InnoDB
Tables
The datafiles you define in the configuration file form the tablespace of InnoDB. The files are simply catenated to form the tablespace, there is no striping in use. Currently you cannot define where in the tablespace your tables will be allocated. However, in a newly created tablespace, InnoDB will allocate space starting from the low end.
The tablespace consists of database pages whose default size is 16 KB. The pages are grouped into extents of 64 consecutive pages. The 'files' inside a tablespace are called segments in InnoDB. The name of the rollback segment is somewhat misleading because it actually contains many segments in the tablespace.
For each index in InnoDB we allocate two segments: one is for non-leaf nodes of the B-tree, the other is for the leaf nodes.
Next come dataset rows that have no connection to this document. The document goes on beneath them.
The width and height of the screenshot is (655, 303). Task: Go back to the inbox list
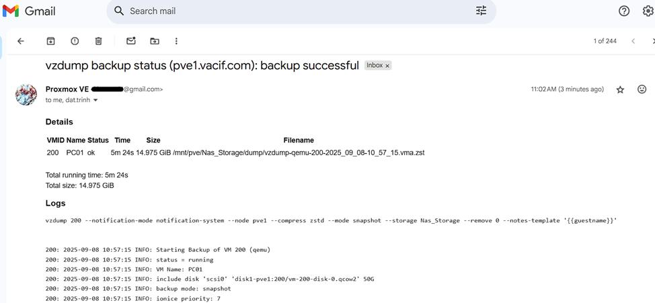point(21,41)
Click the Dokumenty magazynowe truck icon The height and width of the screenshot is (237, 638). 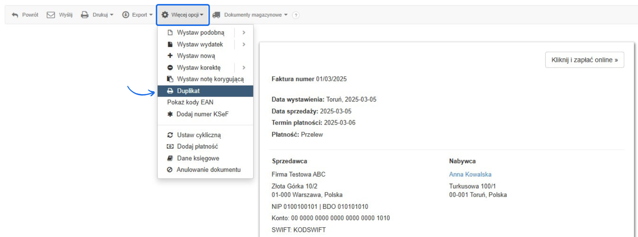[216, 15]
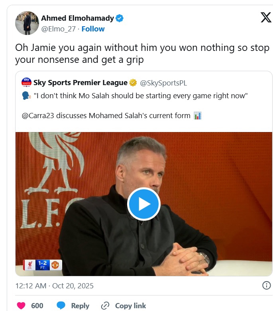Click the blue reply bubble icon
273x311 pixels.
(61, 305)
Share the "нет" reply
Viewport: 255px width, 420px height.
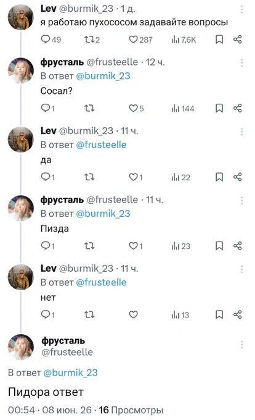point(237,314)
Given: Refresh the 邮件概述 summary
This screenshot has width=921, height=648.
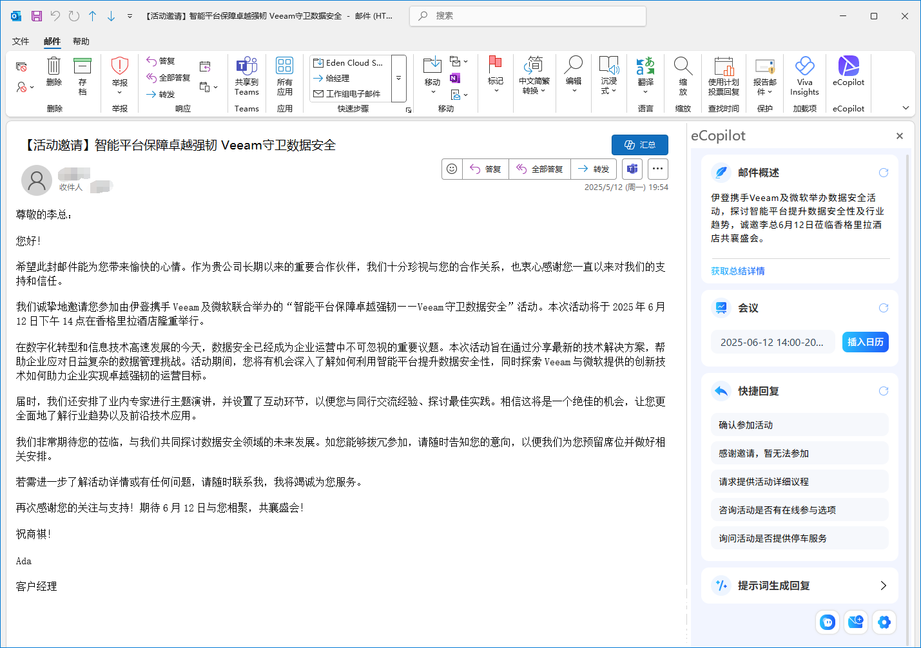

The idea here is to achieve better sequentiality for the leaf nodes, which contain the data.
When a segment grows inside the tablespace, InnoDB allocates the first 32 pages to it individually. After that InnoDB starts to allocate whole extents to the segment. InnoDB can add to a large segment up to 4 extents at a time to ensure good sequentiality of data.
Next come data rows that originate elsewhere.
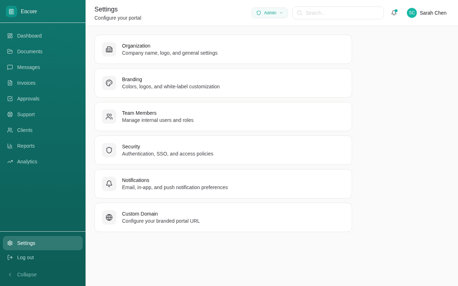Collapse the sidebar navigation
The image size is (458, 286).
tap(22, 275)
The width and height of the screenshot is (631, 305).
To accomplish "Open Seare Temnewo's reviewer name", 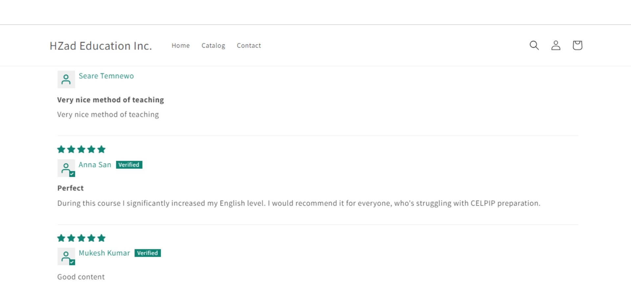I will (x=106, y=76).
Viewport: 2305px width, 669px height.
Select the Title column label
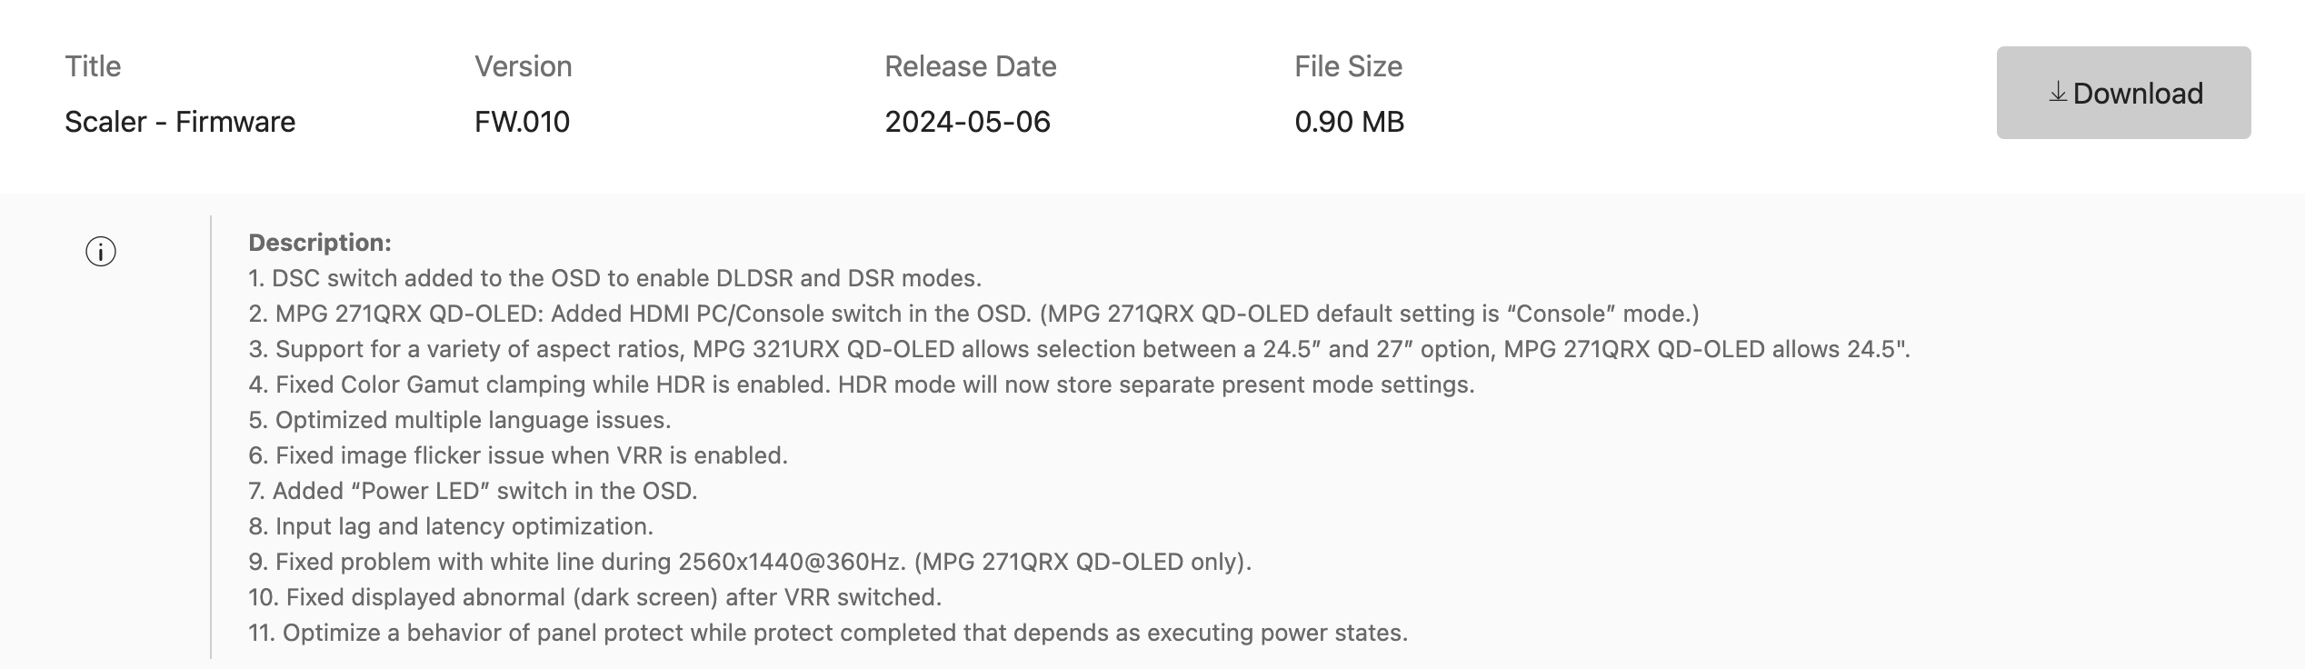(x=93, y=66)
Some pages in the tablespace contain bitmaps of other pages, and therefore a few extents in an InnoDB tablespace cannot be allocated to segments as a whole, but only as individual pages.
When you issue a query SHOW TABLE STATUS FROM ... LIKE ...
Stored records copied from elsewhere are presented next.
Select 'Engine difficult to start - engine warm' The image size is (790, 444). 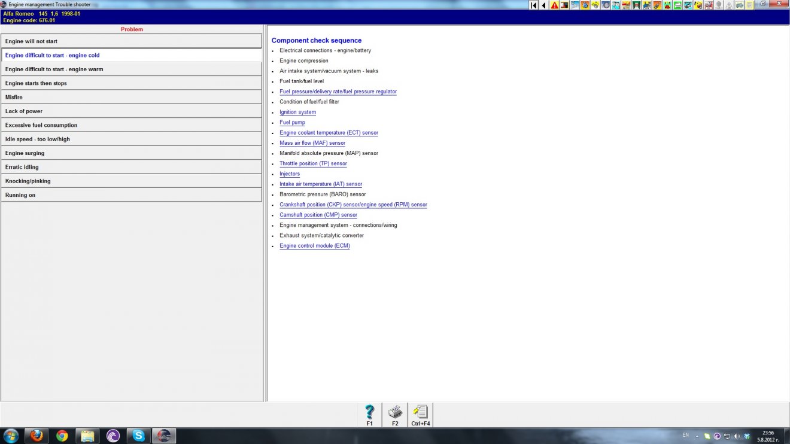131,69
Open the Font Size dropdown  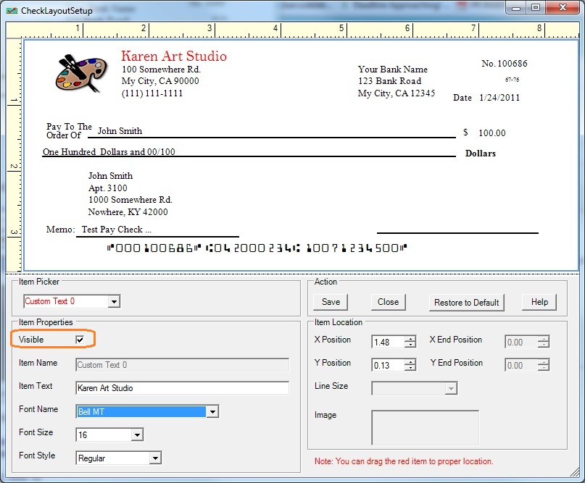[137, 434]
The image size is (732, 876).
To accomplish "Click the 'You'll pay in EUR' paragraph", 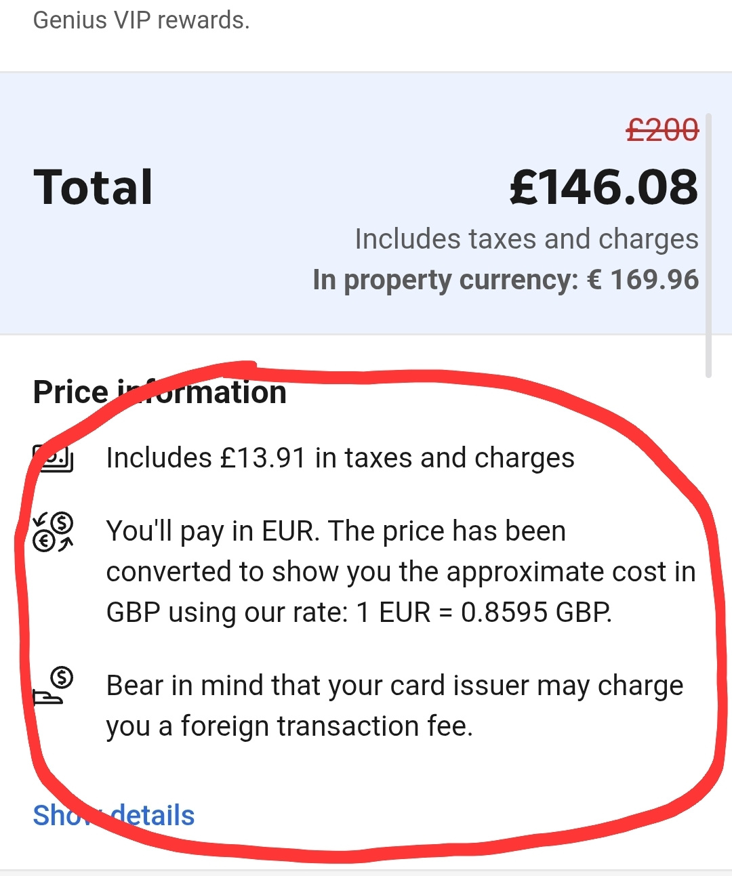I will pos(401,572).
to ask for available free space in the tablespace, InnoDB will
report the extents which are definitely free in the tablespace.
InnoDB always reserves some extents for clean-up and other internal
purposes; these reserved extents are not included in the free space.
When you delete data from a table, InnoDB will contract the corresponding B-tree indexes. It depends on the pattern of deletes if that frees individual pages or extents to the tablespace, so that the freed space is available for other users. Dropping a table or deleting all rows from it is guaranteed to release the space to other users, but remember that deleted rows can be physically removed only in a purge operation after they are no longer needed in transaction rollback or consistent read.